Why "security software vulnerabilities" are the worst kind

Vulnerabilities in endpoint security products are more dangerous than vulnerabilities in ordinary software. There are three reasons.

First, the privilege level. Antivirus software needs to inspect every corner of the PC to quarantine suspicious files, so it runs as SYSTEM, the highest privilege account on Windows. The moment it is hijacked, the attacker can do anything on that machine.

Second, the legitimate channel. Agents periodically receive instructions from the management console and act on them. This communication is permitted either by punching holes in the corporate firewall or by placing the management server inside it. Take over the console and you can send arbitrary commands to all PCs through that "legitimate channel".

Third, the defensive machinery can be repurposed as offensive machinery. Concretely, register a malware file name in the detection exclusion list and that malware is no longer detected. Remove a specific directory from scan targets and the attack tools placed there become invisible. Features intended for administrators to use legitimately become attack tools when used by an attacker following the same steps.

In the security industry, people often say "a vulnerability in a security product is worth 10 times an ordinary vulnerability". That is not an exaggeration — it reflects how dramatically the blast radius differs in practice.
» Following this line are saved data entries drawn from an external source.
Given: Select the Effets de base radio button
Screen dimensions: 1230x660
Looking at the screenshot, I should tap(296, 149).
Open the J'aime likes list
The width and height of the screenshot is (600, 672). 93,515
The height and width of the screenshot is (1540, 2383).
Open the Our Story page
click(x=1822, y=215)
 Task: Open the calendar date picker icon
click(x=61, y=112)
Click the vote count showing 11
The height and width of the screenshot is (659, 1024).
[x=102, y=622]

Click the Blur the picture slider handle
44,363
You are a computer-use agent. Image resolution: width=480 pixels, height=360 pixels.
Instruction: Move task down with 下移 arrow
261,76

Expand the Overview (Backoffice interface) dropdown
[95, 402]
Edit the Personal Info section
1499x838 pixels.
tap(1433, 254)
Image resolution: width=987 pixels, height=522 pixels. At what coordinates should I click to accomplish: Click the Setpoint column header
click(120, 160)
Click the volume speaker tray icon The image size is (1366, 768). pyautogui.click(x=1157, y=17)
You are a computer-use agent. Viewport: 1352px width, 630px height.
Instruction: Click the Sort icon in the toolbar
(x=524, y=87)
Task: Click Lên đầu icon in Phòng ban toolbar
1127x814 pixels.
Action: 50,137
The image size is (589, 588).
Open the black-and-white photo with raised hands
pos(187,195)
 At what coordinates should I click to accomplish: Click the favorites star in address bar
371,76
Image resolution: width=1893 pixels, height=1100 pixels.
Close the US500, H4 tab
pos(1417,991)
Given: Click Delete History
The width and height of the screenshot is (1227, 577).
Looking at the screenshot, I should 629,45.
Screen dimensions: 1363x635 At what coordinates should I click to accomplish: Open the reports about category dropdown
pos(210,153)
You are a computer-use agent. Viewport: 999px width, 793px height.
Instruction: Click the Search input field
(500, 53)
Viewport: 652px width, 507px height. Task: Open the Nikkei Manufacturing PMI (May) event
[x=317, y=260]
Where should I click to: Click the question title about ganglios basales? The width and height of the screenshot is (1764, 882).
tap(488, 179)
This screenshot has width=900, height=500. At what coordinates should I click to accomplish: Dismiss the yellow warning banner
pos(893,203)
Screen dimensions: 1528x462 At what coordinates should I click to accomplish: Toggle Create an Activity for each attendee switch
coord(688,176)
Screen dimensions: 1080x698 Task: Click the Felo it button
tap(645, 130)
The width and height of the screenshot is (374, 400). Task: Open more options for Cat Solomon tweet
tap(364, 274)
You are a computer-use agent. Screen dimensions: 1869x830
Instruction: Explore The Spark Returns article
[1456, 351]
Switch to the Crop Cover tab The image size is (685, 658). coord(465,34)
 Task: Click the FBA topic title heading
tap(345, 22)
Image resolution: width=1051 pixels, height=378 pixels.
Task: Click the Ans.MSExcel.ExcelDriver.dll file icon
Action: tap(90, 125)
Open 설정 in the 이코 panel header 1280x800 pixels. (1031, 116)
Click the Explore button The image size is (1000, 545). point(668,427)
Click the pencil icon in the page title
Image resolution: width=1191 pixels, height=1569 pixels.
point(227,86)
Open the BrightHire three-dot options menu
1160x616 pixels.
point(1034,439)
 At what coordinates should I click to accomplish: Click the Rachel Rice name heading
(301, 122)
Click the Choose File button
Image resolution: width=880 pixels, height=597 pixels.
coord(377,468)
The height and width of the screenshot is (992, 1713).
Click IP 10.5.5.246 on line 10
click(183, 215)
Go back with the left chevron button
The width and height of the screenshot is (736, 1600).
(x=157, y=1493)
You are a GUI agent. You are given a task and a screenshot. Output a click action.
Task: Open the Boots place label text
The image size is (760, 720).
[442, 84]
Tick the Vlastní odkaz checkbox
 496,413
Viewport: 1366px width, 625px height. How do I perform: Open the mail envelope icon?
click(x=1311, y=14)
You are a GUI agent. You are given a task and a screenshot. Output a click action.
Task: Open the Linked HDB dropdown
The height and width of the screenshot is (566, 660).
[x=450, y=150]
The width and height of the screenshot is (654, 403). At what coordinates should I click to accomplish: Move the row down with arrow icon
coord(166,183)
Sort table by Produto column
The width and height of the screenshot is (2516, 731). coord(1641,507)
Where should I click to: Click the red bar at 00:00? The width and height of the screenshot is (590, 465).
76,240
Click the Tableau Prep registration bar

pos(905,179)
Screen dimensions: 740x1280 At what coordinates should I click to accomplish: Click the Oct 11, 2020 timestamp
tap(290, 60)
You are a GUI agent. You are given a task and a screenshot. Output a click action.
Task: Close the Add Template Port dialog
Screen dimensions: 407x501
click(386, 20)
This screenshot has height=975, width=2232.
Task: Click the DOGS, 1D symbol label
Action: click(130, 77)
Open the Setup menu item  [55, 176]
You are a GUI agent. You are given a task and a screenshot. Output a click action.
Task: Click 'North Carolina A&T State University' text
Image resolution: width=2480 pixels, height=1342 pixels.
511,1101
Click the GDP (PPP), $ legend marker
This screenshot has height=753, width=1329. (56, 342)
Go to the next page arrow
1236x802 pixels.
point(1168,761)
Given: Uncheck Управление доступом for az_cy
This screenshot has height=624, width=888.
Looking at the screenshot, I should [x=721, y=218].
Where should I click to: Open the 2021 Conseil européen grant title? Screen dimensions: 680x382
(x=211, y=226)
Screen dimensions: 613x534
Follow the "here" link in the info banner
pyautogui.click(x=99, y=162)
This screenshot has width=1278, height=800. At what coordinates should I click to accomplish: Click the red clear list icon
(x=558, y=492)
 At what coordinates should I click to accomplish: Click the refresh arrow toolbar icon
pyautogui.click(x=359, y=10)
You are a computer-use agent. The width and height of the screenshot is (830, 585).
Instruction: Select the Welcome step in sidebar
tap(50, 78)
What Japanese companies should do

Because Apex One holds the top market share in Japanese enterprise antivirus, this is not someone else's problem for the IT departments of virtually any mid-sized or large company in Japan. Here is a concrete action list.

First, take inventory of your configuration immediately. Is Apex One running on-prem, or have you already migrated to the SaaS version (Trend Vision One)? If on-prem, updating to Critical Patch Build 14136 is the top priority. If your implementation partner SIer is Fujitsu, NEC, Otsuka Shokai, or similar, they have most likely issued guidance — checking with their support desk is the fastest route.

Second, reexamine the internet exposure of the management console. If the console IP is reachable from the public internet to support remote work or branch office management, the risk is on another level. Trend Micro itself officially recommends implementing IP restrictions. Limit access to VPN only, wrap it behind a reverse proxy with authentication, allow only specific IPs, and so on.

Third, look back at past logs around the Apex One management console for anything suspicious. These vulnerabilities are labeled "no confirmed exploitation" for now, but given the August 2025 zero-day, undiscovered intrusions cannot be ruled out. Review management console access logs, file upload history, and agent setting change history — it will make incident response faster if something does turn up.

JPCERT/CC and IPA are likely to issue alerts as well, so it is recommended to also keep an eye on JPCERT/CC and IPA.

Closing thoughts

"Security software has vulnerabilities" is no longer a once-in-a-few-years headline — it is a routine phenomenon. The question is not "whether they appear" but "whether you notice and fix them when they do".

This Apex One disclosure consisted of two CVSS 9.8 management console flaws and twelve agent-side privilege escalation flaws — 14 in total. With a track record of zero-day exploitation, applying the patch while exploitation is still unconfirmed is the option with the lowest expected loss.

IT operations staff should add "verify the Apex One build number" to tonight's task list. If you are on SaaS, breathe easy; if you are on-prem, line it up as a weekend job. That is the level of urgency this disclosure deserves.